§ **What to do**:
Transcribe the listing exactly, so that nothing but the pictures is missing.

━━━━━━

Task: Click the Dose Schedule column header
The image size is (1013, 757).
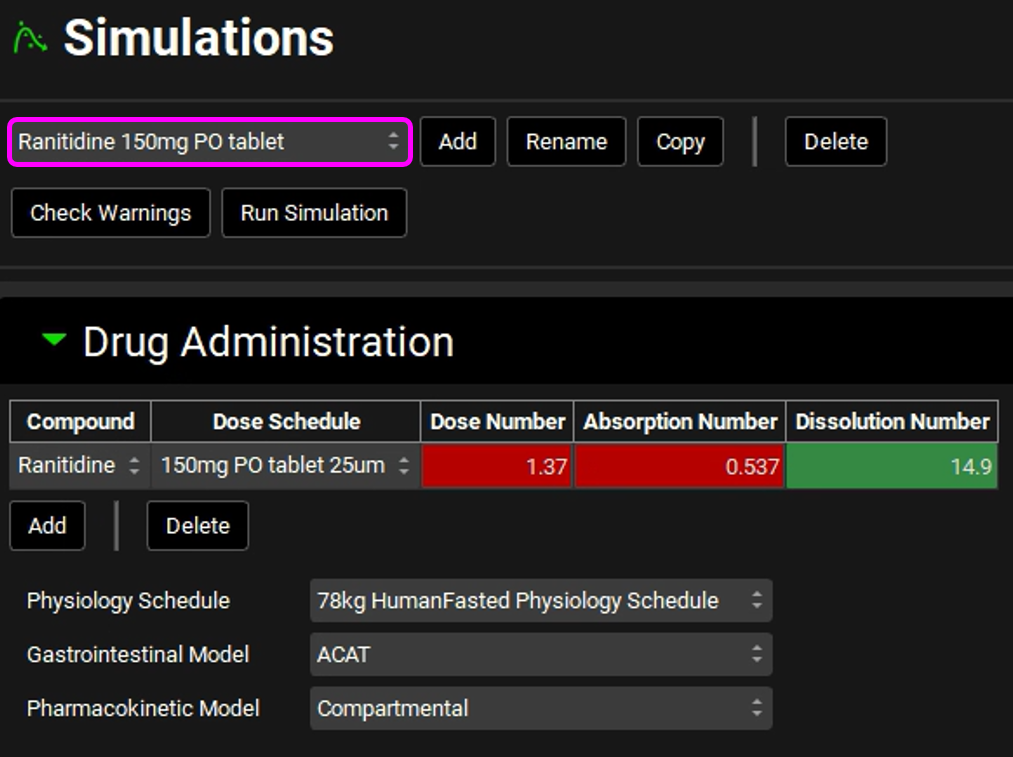Action: pyautogui.click(x=285, y=422)
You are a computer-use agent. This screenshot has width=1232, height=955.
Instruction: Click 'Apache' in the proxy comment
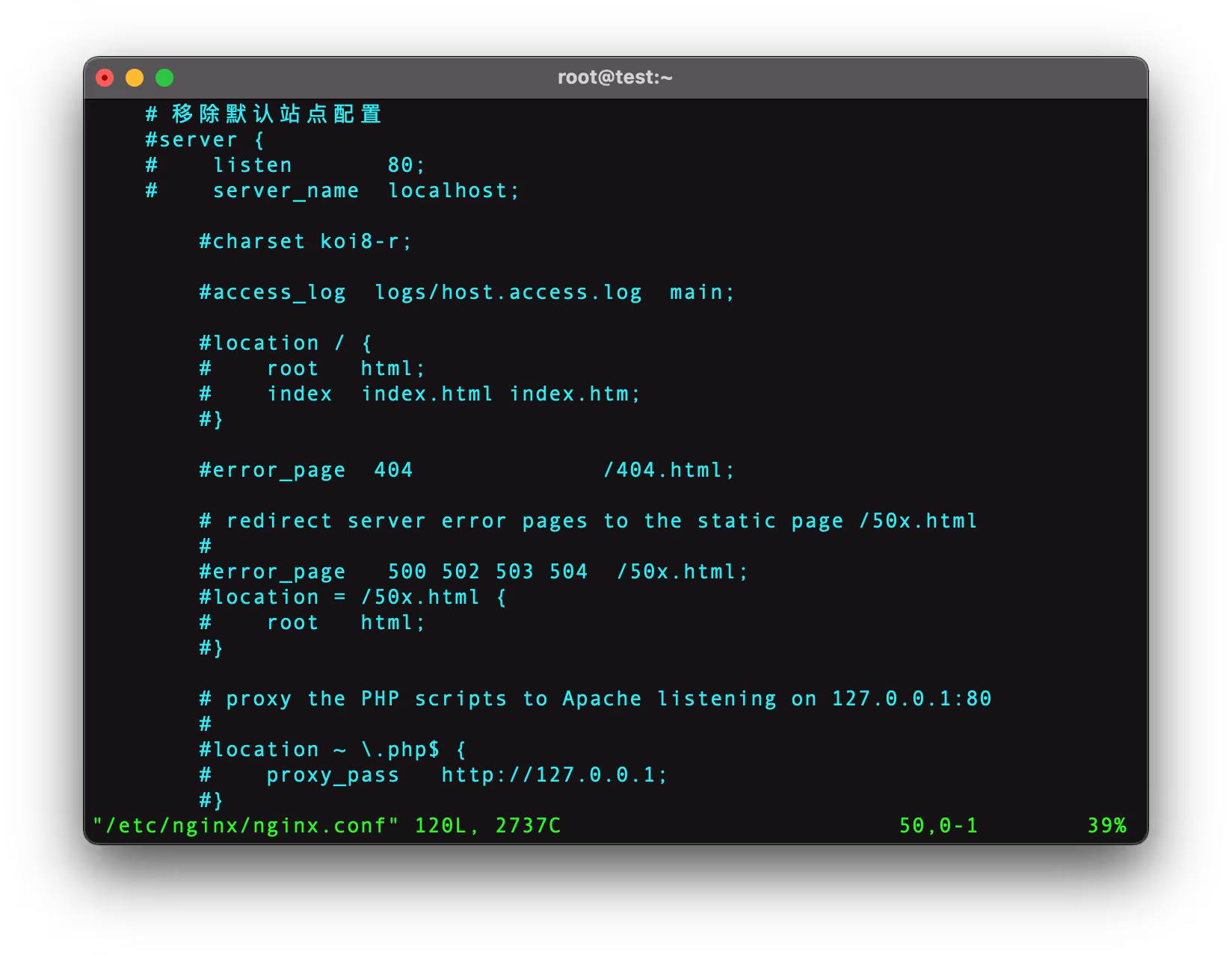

━━━━━━

§ **Response area**:
Task: Click the Dose Schedule column header
The image size is (1013, 757).
Action: pyautogui.click(x=285, y=422)
You are a computer-use agent. This screenshot has width=1232, height=955.
Instruction: Click 'Apache' in the proxy comment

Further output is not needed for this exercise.